As the playoff action really starts to heat up here in the second round, potential Conn Smythe Trophy winners for playoff MVP are already being bandied about. Before we get too carried away with what the weeks ahead might hold, however, let's pause for a moment and consider the candidates for the Anti-Conn Smythe Trophy - dedicated to those prominent players who suited up for the bright lights of playoff action and promptly disappeared from significance. For those top-dollar superstars who are already rounding into mid-summer golfing form, this award is for you. The nominees are...
Alexei Yashin, New York Islanders
Regular Season: 18 goals, 32 assists +6 Plus/Minus, Salary $7.6 million
Playoffs: 5 games, 0 points, 7 shots with 11:45 TOI/game
Early in the season, it appeared that Islanders coach Ted Nolan had lit a fire inside the perrenially underperforming Russian center, but by the end of the series with Buffalo, New York fans were treated to the same old story, with Yashin shirking responsibility for a lack of results. Now we hear that he's ready to give up the captaincy of the team. He didn't just disappear during the playoffs, it seems like he wanted to disappear as well.

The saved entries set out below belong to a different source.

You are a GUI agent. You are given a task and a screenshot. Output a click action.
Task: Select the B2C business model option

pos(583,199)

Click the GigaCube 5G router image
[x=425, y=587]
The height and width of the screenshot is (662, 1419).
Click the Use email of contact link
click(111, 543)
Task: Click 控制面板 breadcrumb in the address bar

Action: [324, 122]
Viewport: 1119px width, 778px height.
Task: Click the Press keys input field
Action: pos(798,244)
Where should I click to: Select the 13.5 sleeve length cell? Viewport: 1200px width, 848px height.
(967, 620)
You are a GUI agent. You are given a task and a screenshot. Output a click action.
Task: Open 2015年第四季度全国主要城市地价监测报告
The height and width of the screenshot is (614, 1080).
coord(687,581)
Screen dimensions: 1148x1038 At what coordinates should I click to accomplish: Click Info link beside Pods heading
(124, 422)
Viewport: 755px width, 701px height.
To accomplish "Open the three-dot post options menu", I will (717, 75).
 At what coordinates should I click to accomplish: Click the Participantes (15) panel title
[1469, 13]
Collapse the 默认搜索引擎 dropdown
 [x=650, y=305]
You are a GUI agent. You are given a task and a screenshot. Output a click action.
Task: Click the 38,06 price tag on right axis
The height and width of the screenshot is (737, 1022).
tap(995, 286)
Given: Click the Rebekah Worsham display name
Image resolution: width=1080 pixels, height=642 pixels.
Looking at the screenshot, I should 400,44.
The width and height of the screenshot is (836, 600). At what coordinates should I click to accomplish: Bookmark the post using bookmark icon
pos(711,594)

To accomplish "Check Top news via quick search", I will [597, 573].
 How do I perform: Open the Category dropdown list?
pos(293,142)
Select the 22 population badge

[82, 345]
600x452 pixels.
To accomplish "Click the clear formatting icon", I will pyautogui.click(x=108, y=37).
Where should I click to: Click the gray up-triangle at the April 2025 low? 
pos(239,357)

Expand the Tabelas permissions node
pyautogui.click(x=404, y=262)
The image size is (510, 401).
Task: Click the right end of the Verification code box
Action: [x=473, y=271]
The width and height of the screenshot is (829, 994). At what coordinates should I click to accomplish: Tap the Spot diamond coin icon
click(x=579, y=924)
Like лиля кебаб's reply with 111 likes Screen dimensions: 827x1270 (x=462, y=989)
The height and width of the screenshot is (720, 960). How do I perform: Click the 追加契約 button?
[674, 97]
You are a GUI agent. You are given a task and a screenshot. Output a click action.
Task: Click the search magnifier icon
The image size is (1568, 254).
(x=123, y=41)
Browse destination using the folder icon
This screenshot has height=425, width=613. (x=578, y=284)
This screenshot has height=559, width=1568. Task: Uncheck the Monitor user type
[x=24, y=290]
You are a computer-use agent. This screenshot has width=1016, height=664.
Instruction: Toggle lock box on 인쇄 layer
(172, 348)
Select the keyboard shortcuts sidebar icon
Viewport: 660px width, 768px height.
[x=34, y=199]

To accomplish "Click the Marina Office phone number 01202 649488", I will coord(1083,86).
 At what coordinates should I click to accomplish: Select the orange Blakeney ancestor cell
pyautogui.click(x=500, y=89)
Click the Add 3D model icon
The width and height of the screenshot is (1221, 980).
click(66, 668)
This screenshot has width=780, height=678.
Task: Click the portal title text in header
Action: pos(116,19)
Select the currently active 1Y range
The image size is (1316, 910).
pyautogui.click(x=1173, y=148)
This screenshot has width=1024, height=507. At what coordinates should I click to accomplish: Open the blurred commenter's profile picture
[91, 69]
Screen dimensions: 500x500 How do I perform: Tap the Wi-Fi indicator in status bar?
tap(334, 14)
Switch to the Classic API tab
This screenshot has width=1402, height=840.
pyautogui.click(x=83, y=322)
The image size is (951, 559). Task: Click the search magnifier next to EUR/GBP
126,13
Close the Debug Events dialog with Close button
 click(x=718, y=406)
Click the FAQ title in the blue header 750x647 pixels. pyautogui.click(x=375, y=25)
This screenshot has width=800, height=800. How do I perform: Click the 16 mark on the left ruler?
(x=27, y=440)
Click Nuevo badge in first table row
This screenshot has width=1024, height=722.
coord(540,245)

Marian Hossa, Atlanta Thrashers
Regular Season: 43 goals, 57 assists, +18 Plus/Minus, Salary $6 million
Playoffs: 4 games, 0 goals, 1 assist, -6 Plus/Minus, 10 shots with 18:55 TOI/game.
Hossa led the Thrashers to their first division title and playoff berth, generating plenty of excitement for an Atlanta team still trying to establish itself, but once the postseason started, Hossa just got shut down. By the end, the story was nicely summed up by the Falconer over at Thrasher's Talons after the Game Four elimination by the Rangers: "Once again the top regular season line with Hossa and Kovlov was not relevant to the outcome of the game."


Paul Kariya, Nashville Predators
Regular Season:
24 goals, 52 assists, +6 Plus/Minus, Salary $4.5 million
Playoffs: 5 games, 0 goals, 2 assists, -4 Plus/Minus, 10 shots with 19:36 TOI per game.
With all the arena-lease discussion during the course of this year, these playoffs meant more to the success of the Nashville Predators than perhaps any other franchise in the National Hockey League, but when crunch-time came, the first superstar in team history faded into the background.





Kristian Huselius, Calgary Flames
Regular Season:
34 goals, 43 assists, +21 Plus/Minus, Salary $1.4 million
Playoffs: 6 games, 0 goals, 2 assists, -4 Plus/Minus 20 shots with 16:58 TOI/game.
The erstwhile Florida Panther enjoyed a breakout regular season this year, but things turned dramatically for the worse against Detroit. After an assist in each of the first two games, his ice time went up, but the production went down to nothing.